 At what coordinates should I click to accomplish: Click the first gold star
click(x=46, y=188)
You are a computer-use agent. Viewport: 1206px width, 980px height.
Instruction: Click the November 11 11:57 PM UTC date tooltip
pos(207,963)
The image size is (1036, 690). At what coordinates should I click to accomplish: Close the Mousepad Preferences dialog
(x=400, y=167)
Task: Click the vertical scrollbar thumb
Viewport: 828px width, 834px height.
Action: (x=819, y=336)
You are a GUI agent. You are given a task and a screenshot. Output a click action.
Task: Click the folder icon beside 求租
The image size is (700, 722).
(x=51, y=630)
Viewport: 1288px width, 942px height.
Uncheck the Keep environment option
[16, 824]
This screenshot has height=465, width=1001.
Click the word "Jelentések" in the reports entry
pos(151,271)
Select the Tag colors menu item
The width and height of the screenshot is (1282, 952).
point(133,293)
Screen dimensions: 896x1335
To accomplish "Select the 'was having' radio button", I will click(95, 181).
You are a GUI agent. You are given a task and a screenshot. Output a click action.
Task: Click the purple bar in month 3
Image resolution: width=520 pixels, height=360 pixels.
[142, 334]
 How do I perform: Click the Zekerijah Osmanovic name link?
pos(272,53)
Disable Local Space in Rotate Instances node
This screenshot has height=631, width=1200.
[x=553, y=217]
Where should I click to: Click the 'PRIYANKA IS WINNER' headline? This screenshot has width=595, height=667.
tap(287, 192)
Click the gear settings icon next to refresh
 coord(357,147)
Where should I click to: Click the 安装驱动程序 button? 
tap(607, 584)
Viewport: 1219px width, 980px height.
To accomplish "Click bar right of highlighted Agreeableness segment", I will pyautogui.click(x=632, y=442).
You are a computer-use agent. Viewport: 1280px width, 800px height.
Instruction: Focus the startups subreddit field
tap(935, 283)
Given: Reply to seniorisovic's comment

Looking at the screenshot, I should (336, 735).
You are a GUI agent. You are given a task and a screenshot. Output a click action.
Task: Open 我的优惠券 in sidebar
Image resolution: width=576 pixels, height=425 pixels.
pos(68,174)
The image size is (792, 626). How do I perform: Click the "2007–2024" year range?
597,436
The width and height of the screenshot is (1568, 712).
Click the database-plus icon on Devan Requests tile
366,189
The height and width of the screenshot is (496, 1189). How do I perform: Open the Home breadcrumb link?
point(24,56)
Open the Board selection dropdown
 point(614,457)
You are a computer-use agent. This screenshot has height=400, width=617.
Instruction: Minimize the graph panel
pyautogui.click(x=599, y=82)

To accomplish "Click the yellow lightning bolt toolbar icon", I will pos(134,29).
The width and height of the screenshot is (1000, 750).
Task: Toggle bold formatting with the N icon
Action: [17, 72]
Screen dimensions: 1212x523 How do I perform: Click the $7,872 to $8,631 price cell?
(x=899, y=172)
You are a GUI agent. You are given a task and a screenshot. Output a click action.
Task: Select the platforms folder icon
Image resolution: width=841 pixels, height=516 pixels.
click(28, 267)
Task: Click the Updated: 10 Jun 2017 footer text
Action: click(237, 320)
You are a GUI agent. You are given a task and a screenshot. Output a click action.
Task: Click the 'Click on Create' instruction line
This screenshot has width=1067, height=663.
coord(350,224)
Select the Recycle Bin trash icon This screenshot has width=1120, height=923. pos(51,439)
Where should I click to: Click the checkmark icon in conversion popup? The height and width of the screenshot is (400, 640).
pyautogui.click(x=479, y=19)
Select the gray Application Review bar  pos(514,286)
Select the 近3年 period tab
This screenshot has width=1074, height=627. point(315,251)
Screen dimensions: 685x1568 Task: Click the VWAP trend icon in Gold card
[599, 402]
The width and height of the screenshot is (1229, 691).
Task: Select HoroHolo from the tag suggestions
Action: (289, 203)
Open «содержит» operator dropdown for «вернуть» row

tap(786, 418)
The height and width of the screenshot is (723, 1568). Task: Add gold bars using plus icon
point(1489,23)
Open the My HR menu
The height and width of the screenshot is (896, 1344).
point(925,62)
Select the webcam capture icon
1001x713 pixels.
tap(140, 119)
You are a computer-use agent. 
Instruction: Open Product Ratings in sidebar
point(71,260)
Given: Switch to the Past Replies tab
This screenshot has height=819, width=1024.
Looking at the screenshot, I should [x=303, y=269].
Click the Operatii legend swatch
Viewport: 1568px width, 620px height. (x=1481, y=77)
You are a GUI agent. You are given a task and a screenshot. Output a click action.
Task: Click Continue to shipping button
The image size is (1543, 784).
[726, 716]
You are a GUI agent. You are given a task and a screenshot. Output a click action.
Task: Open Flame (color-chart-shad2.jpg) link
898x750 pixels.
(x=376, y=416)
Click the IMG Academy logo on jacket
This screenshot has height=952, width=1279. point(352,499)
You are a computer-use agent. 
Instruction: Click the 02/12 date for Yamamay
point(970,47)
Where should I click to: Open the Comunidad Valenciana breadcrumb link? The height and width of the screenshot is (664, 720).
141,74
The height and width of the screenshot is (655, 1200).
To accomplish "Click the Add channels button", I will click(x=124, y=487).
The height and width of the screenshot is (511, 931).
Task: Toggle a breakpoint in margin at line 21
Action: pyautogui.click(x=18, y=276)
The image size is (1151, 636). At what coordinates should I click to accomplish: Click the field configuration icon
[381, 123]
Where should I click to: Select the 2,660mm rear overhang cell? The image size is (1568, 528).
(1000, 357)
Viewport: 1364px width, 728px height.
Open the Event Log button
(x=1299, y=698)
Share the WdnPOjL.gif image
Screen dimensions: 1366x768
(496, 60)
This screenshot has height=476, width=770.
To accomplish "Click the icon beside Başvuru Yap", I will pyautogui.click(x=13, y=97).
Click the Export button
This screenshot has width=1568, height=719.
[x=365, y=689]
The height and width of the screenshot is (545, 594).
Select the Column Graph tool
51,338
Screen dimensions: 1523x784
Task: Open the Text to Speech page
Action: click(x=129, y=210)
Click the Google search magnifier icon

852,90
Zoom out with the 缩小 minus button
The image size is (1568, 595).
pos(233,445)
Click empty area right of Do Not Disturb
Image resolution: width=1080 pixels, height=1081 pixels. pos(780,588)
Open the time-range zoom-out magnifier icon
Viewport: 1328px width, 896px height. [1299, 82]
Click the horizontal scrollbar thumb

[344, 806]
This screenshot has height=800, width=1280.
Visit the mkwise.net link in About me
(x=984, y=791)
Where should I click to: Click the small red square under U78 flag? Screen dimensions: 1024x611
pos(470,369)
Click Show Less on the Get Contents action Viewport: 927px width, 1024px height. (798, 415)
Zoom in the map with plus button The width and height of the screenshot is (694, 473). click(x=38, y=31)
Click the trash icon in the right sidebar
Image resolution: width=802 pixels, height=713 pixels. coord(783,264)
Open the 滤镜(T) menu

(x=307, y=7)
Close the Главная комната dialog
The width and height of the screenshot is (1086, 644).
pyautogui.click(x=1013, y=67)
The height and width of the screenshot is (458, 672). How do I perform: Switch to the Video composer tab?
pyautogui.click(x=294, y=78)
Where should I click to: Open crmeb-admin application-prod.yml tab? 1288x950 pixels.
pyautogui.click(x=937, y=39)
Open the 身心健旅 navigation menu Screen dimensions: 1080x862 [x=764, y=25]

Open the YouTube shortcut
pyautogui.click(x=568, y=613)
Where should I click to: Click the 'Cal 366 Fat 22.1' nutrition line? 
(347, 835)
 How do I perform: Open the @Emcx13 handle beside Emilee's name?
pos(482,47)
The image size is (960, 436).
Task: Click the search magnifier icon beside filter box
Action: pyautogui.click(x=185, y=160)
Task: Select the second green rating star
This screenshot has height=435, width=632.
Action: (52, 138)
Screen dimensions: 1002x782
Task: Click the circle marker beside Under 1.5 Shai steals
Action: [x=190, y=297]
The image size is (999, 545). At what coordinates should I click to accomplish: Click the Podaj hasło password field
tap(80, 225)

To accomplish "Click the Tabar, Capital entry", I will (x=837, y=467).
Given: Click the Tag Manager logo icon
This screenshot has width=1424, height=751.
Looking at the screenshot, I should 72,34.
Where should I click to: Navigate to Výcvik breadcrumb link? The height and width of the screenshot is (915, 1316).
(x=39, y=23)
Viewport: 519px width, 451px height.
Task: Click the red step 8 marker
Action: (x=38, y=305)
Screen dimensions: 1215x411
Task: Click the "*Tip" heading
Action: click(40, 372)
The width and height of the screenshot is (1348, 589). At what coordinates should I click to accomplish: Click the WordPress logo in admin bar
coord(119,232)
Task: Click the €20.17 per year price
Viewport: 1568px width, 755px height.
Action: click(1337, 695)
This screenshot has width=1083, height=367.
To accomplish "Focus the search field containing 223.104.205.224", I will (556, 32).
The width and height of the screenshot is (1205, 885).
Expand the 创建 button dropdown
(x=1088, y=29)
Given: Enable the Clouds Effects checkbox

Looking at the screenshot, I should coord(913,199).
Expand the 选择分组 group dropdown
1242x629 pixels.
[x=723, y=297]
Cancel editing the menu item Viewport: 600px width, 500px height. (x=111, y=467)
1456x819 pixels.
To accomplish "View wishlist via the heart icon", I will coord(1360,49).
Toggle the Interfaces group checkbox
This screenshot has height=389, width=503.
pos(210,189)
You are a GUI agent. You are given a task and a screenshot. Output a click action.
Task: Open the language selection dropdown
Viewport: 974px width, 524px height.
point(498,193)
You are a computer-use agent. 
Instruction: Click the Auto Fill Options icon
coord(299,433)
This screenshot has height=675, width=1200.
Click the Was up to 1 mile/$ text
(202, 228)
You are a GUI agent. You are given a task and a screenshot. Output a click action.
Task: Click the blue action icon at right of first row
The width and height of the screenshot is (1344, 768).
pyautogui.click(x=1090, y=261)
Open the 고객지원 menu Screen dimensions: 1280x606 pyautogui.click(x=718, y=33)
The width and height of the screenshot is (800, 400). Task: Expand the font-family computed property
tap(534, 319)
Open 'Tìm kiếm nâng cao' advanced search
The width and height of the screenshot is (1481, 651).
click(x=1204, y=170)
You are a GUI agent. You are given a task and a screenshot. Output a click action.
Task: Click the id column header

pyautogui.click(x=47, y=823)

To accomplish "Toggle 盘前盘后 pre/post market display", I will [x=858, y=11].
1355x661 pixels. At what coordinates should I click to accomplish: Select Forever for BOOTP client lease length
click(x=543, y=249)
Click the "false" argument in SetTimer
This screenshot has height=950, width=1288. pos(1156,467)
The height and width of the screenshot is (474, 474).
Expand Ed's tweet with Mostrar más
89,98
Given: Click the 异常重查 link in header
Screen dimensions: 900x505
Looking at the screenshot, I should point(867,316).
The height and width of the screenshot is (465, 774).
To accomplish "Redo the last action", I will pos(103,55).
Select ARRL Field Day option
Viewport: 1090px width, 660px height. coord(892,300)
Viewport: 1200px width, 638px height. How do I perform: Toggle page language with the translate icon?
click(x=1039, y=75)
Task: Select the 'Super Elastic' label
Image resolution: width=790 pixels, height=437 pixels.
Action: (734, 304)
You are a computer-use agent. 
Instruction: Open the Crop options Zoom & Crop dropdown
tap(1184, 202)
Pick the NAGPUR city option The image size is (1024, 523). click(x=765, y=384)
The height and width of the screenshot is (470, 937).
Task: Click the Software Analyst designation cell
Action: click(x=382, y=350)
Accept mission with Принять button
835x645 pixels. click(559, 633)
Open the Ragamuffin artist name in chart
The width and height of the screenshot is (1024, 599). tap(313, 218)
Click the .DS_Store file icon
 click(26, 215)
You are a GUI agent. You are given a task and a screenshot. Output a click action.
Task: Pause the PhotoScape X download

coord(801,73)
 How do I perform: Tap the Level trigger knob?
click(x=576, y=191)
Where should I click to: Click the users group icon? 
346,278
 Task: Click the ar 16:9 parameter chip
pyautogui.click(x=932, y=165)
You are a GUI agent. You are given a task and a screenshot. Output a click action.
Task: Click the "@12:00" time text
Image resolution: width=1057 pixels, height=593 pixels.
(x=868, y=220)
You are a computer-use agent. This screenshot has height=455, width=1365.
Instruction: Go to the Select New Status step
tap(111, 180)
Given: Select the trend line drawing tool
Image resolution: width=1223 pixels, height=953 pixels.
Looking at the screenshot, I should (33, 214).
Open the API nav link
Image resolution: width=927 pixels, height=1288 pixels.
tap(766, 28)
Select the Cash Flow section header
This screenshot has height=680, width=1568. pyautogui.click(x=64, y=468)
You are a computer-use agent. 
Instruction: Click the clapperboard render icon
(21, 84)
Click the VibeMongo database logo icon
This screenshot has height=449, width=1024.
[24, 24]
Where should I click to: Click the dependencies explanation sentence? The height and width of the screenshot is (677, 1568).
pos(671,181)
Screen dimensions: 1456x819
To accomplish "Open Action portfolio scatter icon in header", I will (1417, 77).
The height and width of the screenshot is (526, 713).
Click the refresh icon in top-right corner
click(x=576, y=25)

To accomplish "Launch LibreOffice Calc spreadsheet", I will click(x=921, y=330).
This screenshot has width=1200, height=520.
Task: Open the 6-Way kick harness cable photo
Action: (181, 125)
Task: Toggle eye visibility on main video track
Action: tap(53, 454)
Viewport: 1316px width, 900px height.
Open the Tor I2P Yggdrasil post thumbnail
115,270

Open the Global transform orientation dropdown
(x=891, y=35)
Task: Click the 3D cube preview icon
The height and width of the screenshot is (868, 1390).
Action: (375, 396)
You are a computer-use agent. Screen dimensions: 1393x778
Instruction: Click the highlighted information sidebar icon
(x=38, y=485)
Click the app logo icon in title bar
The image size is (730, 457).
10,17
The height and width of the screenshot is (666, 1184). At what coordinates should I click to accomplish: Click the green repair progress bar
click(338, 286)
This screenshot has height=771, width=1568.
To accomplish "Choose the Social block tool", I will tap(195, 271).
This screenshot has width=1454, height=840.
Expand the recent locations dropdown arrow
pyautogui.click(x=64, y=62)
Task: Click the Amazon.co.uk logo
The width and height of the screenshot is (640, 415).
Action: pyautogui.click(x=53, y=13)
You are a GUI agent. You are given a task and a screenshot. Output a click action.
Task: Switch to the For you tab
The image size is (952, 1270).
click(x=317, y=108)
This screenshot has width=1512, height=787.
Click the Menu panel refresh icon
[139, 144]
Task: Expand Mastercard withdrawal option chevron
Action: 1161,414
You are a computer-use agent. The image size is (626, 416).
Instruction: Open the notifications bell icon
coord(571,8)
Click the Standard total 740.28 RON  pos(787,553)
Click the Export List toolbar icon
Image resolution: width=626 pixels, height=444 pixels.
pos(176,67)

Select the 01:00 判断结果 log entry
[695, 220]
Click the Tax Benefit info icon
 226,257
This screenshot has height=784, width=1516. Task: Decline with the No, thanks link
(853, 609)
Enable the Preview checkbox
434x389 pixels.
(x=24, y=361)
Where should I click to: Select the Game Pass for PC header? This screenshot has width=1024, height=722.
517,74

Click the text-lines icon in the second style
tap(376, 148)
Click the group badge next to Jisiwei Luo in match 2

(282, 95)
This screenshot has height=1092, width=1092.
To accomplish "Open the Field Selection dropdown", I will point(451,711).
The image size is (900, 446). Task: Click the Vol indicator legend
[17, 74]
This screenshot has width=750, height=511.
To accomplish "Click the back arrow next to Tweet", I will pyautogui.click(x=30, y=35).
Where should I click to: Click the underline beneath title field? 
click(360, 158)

(Required action) Sift the material for lines with the string "folder". Copy each one found.

(Task output)
Task: Click the folder icon beside 求租
Task: Select the platforms folder icon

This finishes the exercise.